* [Your tasks]
1) Please reproduce the article on meth and fentanyl in Madison, starting with "Crisnell Cabigting, Staff" and going on through "with drug abuse.", with every "teens" swapped for "adolescents".
2) Carry the article on meth and fentanyl in Madison forward from its final sentence.

* [Passage for review]

Meth and Fentanyl Continue to Affect the Community and MCHS


Crisnell Cabigting, Staff Reporter

The small town of Madison, Indiana, is known for its well-known festivals and gatherings that bring people around the area from all around the nation. Over the past few years, there has been a spark in drug usage, and many teens are affected. As recently as 2019, Madison Consolidated High School dealt with foreign substances in vape pens covered in the local news. Unfortunately, many people in the community and the school system struggle with drug abuse.

Many community members in Madison have heard of the news of many teens and young adults affected by the drugs. Madison has dealt with tragedy over the last couple of months due to overdosing on drugs. Some teenagers taking these drugs are not sure what they’re taking and whether or not the drugs are dangerous. The Madison Police Department has taken measures into its own hands.

MCHS has lost some of its former students to drug overdoses throughout the past year. In 2021 alone, the Madison Police Department made around 115 narcotic-related arrests. There have been multiple cases of drugs, especially regarding teens and young adults. Over the past few years, the MCS administration has brought in the police department with their drug dogs to go around the schools and check any teens with vapes or other narcotics and laced drugs.

Madison, Indiana Chief of Police John Wallace via

Chief of Police John Wallace stated, “The Madison Police Department takes a very proactive approach to drug interdiction in our community, both at the street level and through extensive investigations. The MPD currently has four detectives taking an active role in drug investigations. Our street patrol officers do an excellent job at interdiction at the street level, mostly through traffic stops.”

In 2019, before COVID hit, many students at MCHS had been passing out due to laced vapes and other nicotine-related drugs. Before COVID put us into lockdown, there were reports of young teens collapsing in the hallways during the school day.

* [Data below]
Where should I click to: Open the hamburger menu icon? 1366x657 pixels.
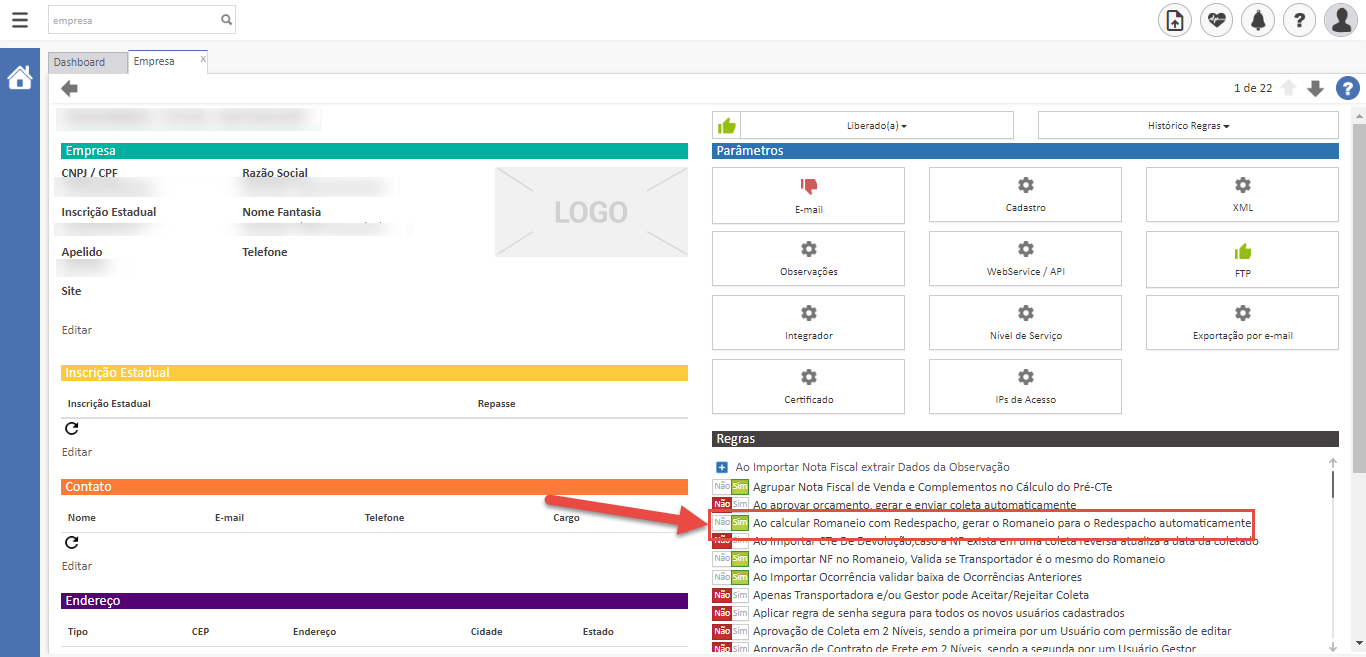click(x=20, y=19)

* [Answers for the exercise]
1)
Crisnell Cabigting, Staff Reporter

The small town of Madison, Indiana, is known for its well-known festivals and gatherings that bring people around the area from all around the nation. Over the past few years, there has been a spark in drug usage, and many adolescents are affected. As recently as 2019, Madison Consolidated High School dealt with foreign substances in vape pens covered in the local news. Unfortunately, many people in the community and the school system struggle with drug abuse.

2)
Many of the officers have found that Methamphetamine is the most common drug they came across, and Fentanyl laced drugs are the most alarming because they can be very deadly with little exposure.

Students have been warned about the mishaps that these drugs can lead to, and the MPD is trying its best to inform students on drug awareness and how much it can affect a person’s life.

Wallace stated, “Students should remove themselves from situations in which drugs are present. If you take nothing else away from this conversation, please take note of this: one small speck of fentanyl can potentially be deadly; the first time you use drugs could easily be your last.”

No matter the age, race, or gender, the use of narcotics has no bound and is harmful to anyone that uses them. Drugs hurt the ones that use them and the people surrounded by them. Even the user’s family is affected, and the entire family suffers immensely.
Wallace stated, “Talk to the people you know that have your best interest at heart. Your parents, school counselor’s, police officers, or a peer you have confided in before. Please remember the police are here to serve and protect. You are our future; we sincerely want to be here for you.”